Minggu, 2 Oktober 2022 22:01 WIB
Agus Pambagio (Foto: Istimewa)
Agus Pambagio (Foto: Istimewa)

RM.id  Rakyat Merdeka - Minggu lalu, warga DKI Jakarta kembali dikejutkan dengan pernyataan Kepala Dinas Perhubungan DKI Jakarta terkait dengan akuisisi PT Kereta Commuter Indonesia (KCI) melalui PT Moda Integrasi Jabodetabek (MITJ) akan terlaksana tahun ini. Persoalan ini pernah penulis kaji dan sampaikan ke beberapa media sebagai sebuah kebijakan yang ngawur. Bagaimana mungkin hasil Ratas Kabinet tanggal 8 Januari 2019 dapat menjadi dasar hukum kebijakan? Sementara Ratas tidak mempunyai tataran hukum yang mengikat dan sesuai dengan Undang-Undang (UU) Nomor 12 Tahun 2011 tentang Pembuatan Peraturan Perundang Undangan dan beberapa perubahannya.
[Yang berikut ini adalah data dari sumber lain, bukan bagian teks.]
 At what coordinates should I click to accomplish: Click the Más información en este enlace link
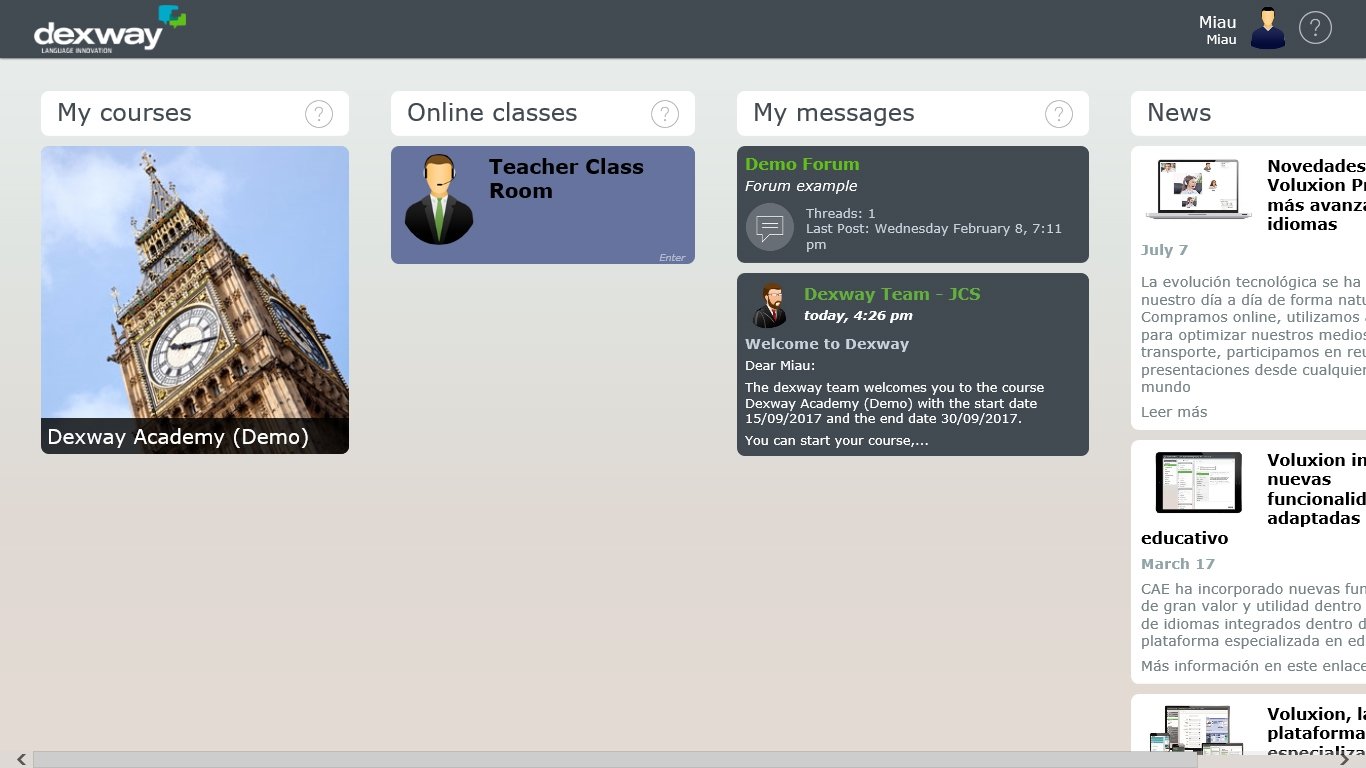1253,666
Apakah dalam aksi korporasi ini, Perseroan dapat melakukan Rencana Transaksi menjual  mayoritas 51 persen saham PT KAI di PT KCI kepada PT MRT Jakarta, hanya berdasarkan Ratas 8 Januari 2019? Lalu, apa saja tindakan hukum dan/atau produk hukum yang diperlukan oleh Perseroan untuk melakukan rencana transaksi?
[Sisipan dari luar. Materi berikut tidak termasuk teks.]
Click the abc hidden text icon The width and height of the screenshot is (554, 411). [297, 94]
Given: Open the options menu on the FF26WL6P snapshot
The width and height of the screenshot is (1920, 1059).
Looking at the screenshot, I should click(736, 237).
Terkait dengan rencana transaksi pengalihan kepemilikan Perseroan atas saham PT KCI, baik kepada MITJ maupun PT MRT Jakarta, perlu mendapat dukungan dan persetujuan dari kementerian teknis di bidang pengelolaan transportasi, mengingat PT KCI merupakan penyelenggara sarana perkeretaapian umum.

Apakah tujuan dari integrasi transportasi sebagaimana diharapkan dalam Ratas 8 Januari 2019 dapat dicapai dengan pelaksanaan Rencana Transaksi tanpa pengalihan kewenangan dari Pemerintah Pusat ke Pemprov DKI Jakarta? Lalu, apa risiko hukum yang mungkin dapat timbul atas Rencana Transaksi bagi Perseroan dan bagaimana mitigasi risikonya?

Baca juga : Sambut HUT Ke-24, Bank Mandiri Percepat Transformasi Digital

Dari kajian hukum yang dilakukan PT Kereta Api Indonesia melalui Legal Opinion dari Kejaksaan RI, akuisisi saham seperti yang diinginkan Pemprov DKI Jakarta dapat dilakukan jika disetujui Kementerian BUMN, Kementerian Perhubungan, dan Kementerian Keuangan dengan memberi hak pengelolaan stasiun, rute, dan kereta yang ada di DKI Jakarta dan akan diintegrasikan kepada Pemprov DKI Jakarta. Namun, bagaimana dengan Pemerintah Daerah lain yang stasiun dan rutenya juga dilewati KRL Jabodetabek?

KRL Jabodetabek saat ini melalui 7 daerah lain (Kabupaten Bekasi dan Kota Bekasi, Kabupaten Tangerang dan Kota Tangerang, Kabupaten Bogor dan Kota Bogor, serta Kota Depok) selain DKI Jakarta. Mereka tentunya juga harus diberi kesempatan. Pertanyaannya, apakah mereka berminat dan mempunyai anggaran untuk mensubsidi PT KCI? Karena ketika 51 persen saham PT KCI dipindahkan ke MITJ, Pemprov DKI harus memberikan subsidi ke PT KCI yang mayoritas sahamnya sudah di Pemprov DKI.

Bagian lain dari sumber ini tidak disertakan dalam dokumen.